Amalfitani e salernitani

Nel 1039 Guaimario V, principe di Salerno, s’impadronì del ducato di Amalfi e sebbene ridette il potere al duca Mansone II il cieco che ne era stato privato dal fratello Giovanni II, stabilì in realtà il dominio salernitano sulla città. Pressati dai salernitani, gli amalfitani governati da Sergio IV si rivolsero a Roberto il Guiscardo nel 1073.

Salerno capitolò ma gli amalfitani dovettero lasciar occupare la loro città dai Normanni, riavendo la pace a costo della libertà. Il «terror mundi» si mostrò magnanimo verso gli amalfitani, accordando loro una certa autonomia. Dopo la morte del principe normanno nel 1085, Amalfi cercò più volte di scuotersi dal giogo normanno.

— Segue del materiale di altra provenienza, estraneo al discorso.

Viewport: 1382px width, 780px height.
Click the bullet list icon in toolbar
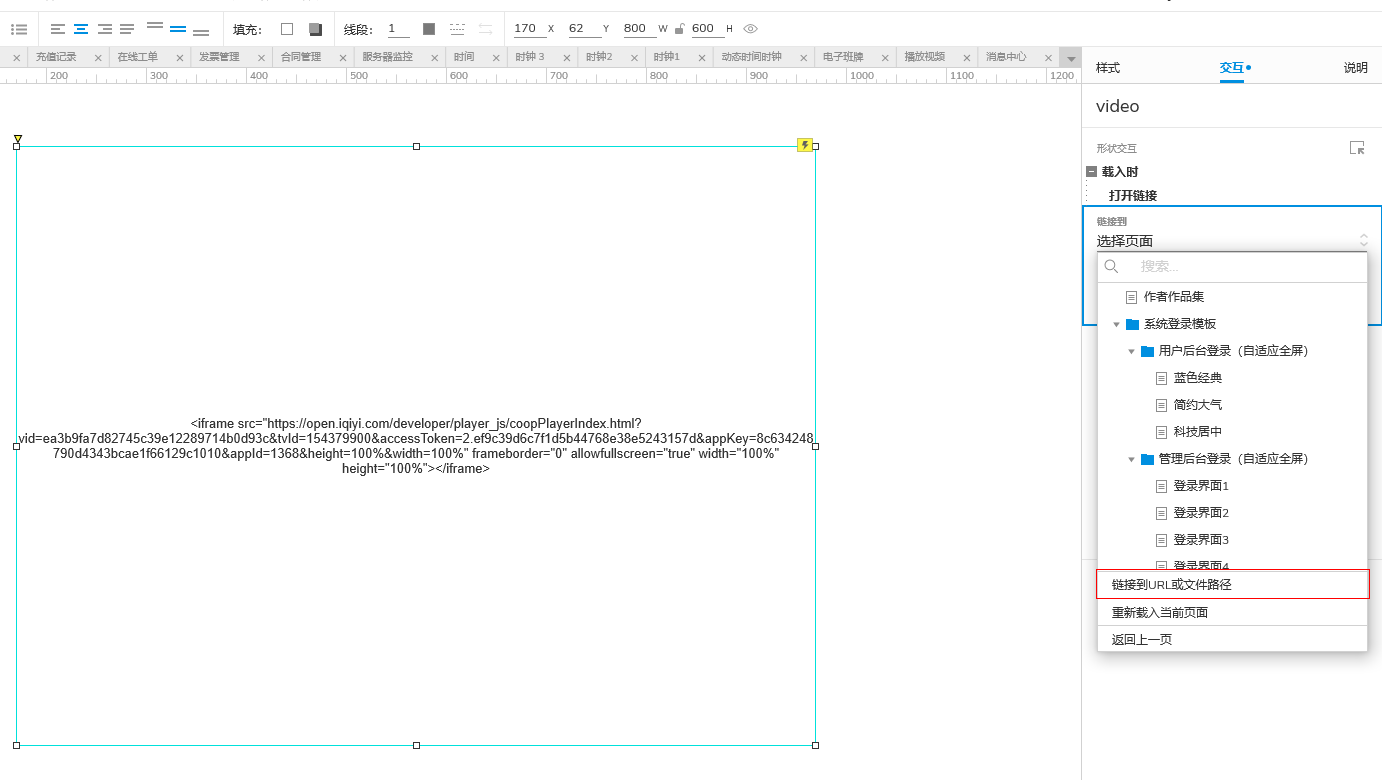coord(19,29)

Letteratura e storia di Amalfi

Nel 1135 Amalfi subì un orribile saccheggio da parte dei Pisani «traditori» chiamati in soccorso contro la prepotenza normanna. E’ da questo periodo che ha inizio la decadenza di Amalfi.

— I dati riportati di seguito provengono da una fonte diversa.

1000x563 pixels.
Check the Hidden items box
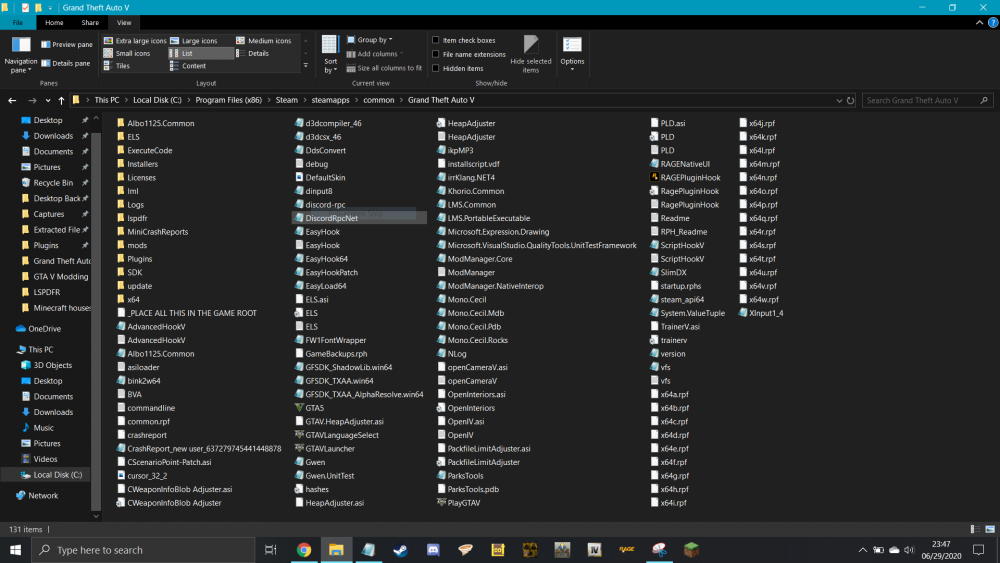436,69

Nel 1343 una spaventoso maremoto, descritto dal Petrarca, investì la costiera; gran parte dell’abitato andò distrutto (con esso probabilmente anche il palazzo Ducale, citato in un documento come «palatium amalphitanum»), furono sommerse le fortificazioni, i cantieri navali, i magazzini e le attrezzature marittime. Cinque anni dopo, la famosa peste del 1348, descritta dal Boccaccio, completò l’opera di distruzione fra gli uomini.

La bellezza di Amalfi

Amalfi e tutte le cittadine della costa che erano state splendide località popolate e fortificate, ricche di sontuosi palazzi, ornati di affreschi, marmi, colonne, fontane, si avviavano a diventare modesti paesi che, privi della ricchezza che veniva dal mare ritornarono alla economia tradizionale della pesca, dell’artigianato locale e dell’agricoltura.

Soltanto sul finire dell’Ottocento l’affermarsi del fenomeno turistico ridiede incremento ad una città che costituisce l’epicentro economico di tutta la costiera che da Amalfi prende il nome.